* **Task details**: Read through the entries below and copy each line where "target" turns up.
# # # #
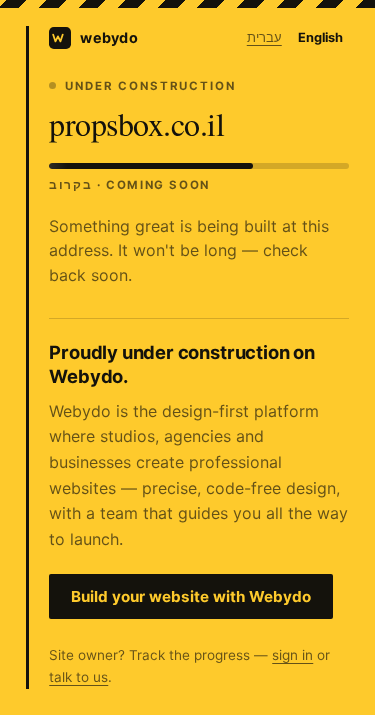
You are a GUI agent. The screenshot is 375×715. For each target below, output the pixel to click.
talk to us (78, 677)
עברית (264, 37)
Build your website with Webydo (191, 596)
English (320, 37)
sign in (292, 655)
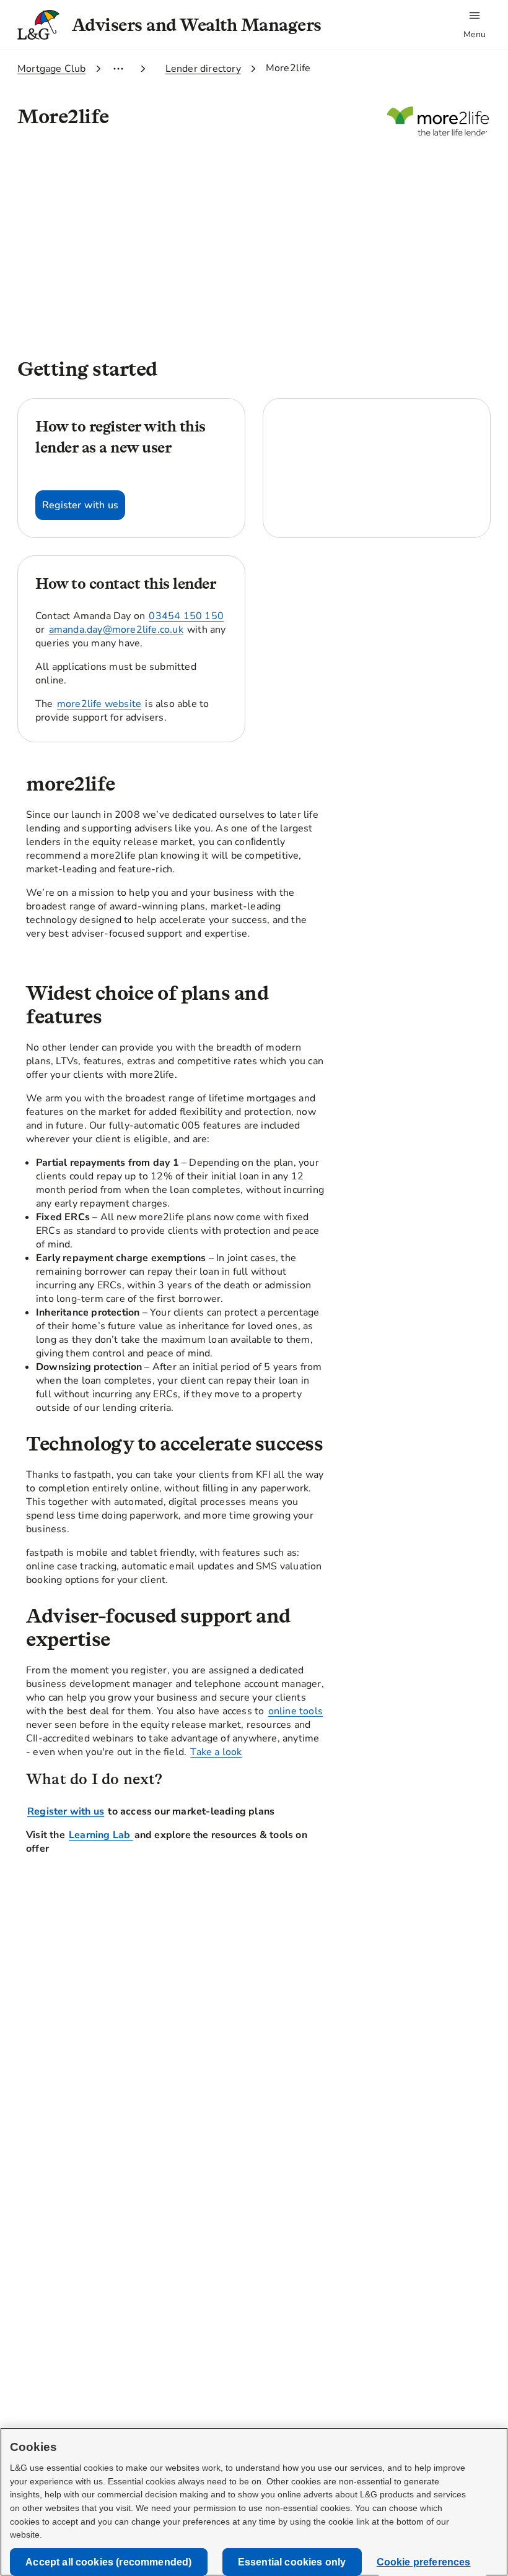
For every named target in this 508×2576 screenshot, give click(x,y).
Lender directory (203, 69)
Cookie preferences (424, 2562)
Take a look (216, 1752)
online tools (295, 1711)
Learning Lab (101, 1835)
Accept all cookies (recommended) (108, 2562)
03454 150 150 (186, 616)
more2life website (99, 704)
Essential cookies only (292, 2562)
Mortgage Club (51, 69)
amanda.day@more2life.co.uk (116, 629)
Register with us (65, 1811)
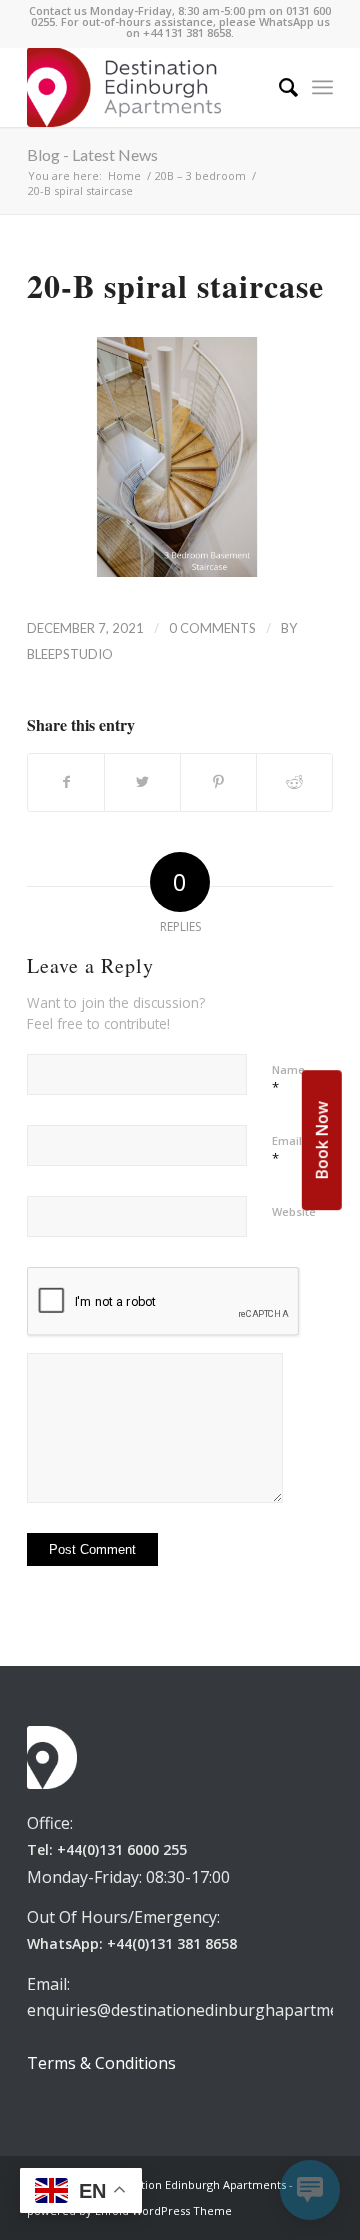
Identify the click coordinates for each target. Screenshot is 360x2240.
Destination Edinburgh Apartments (193, 2184)
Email (287, 1150)
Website (294, 1211)
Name (288, 1079)
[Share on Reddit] (294, 782)
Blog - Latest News (92, 154)
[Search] (278, 87)
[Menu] (322, 87)
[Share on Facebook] (66, 782)
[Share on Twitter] (142, 782)
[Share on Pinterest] (218, 782)
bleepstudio (70, 654)
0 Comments (212, 628)
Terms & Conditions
# # # #
* **Your solution**:
You are a GUI agent. The screenshot is 375×715. For each target below, output the pixel to click.
For every named target in this 508×2576 screenshot, give click(x,y).
Identify the click coordinates for each target. Screenshot is 360x2240.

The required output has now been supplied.